• YOUR OBJECTIVE: Could you output, word for word, only the lines from the line with "How do I perform: Click" to the end of the entries, including both ends? Omit the pictures.

• DATA SHOWN:
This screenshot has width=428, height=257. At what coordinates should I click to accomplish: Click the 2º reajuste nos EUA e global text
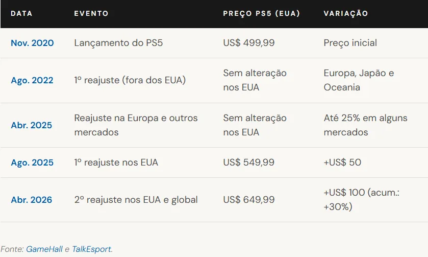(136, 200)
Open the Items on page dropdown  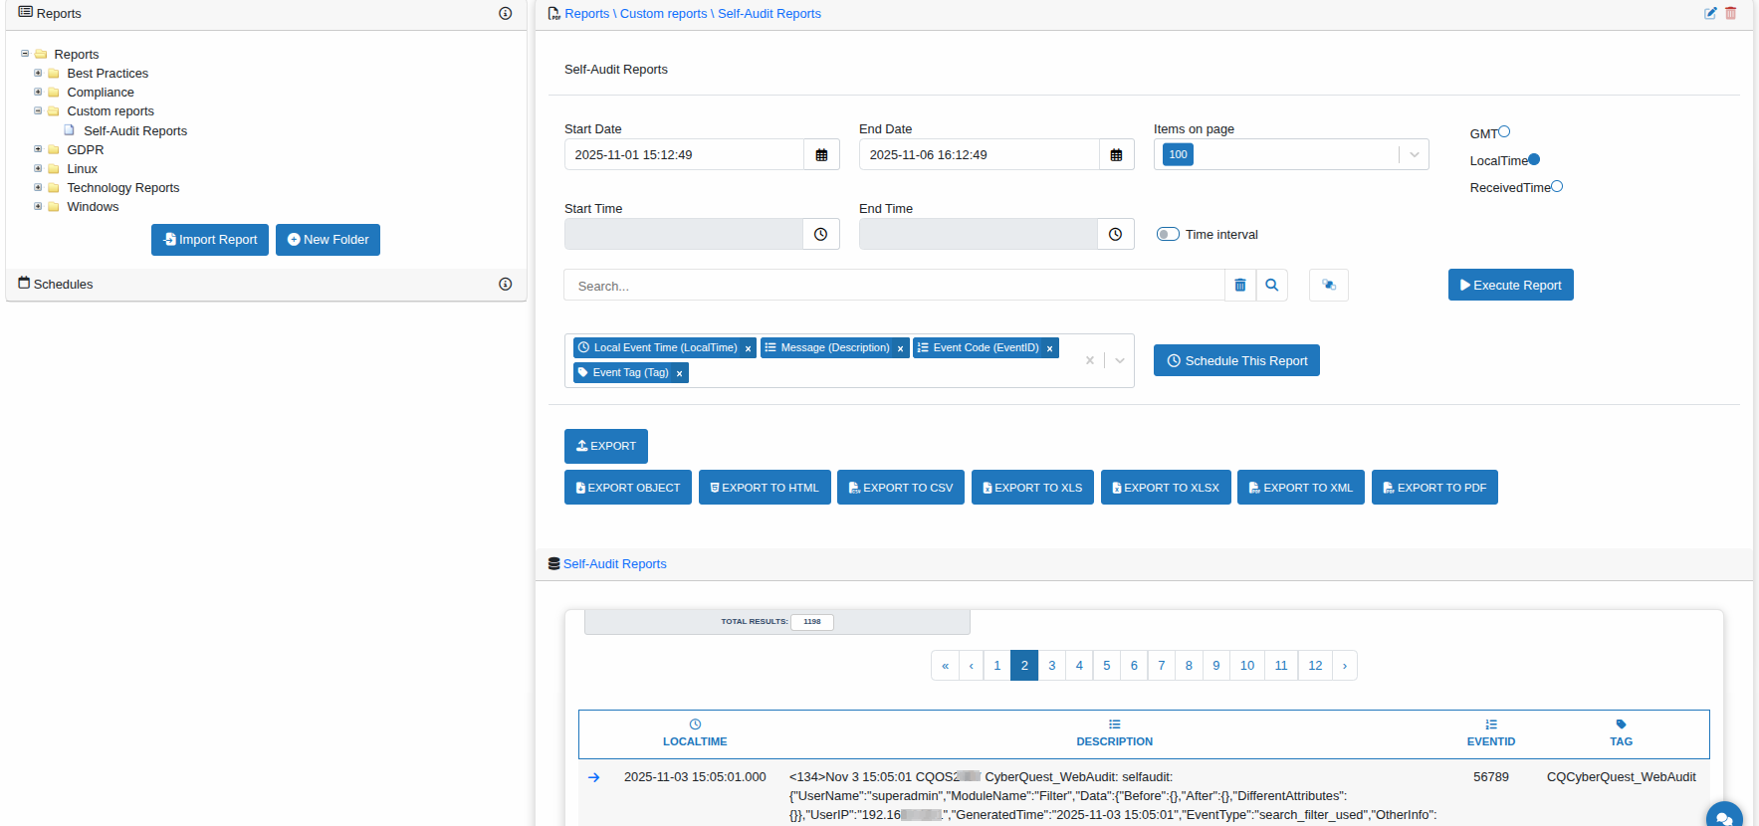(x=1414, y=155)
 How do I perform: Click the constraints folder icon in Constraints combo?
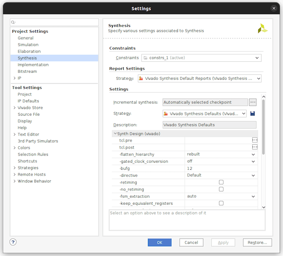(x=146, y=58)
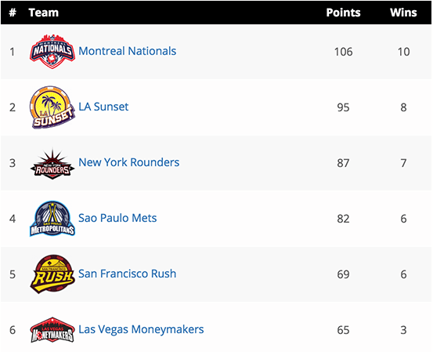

• RESULT OF THE TASK:
 How do I perform: Click the constraints folder icon in Constraints combo?
(x=146, y=58)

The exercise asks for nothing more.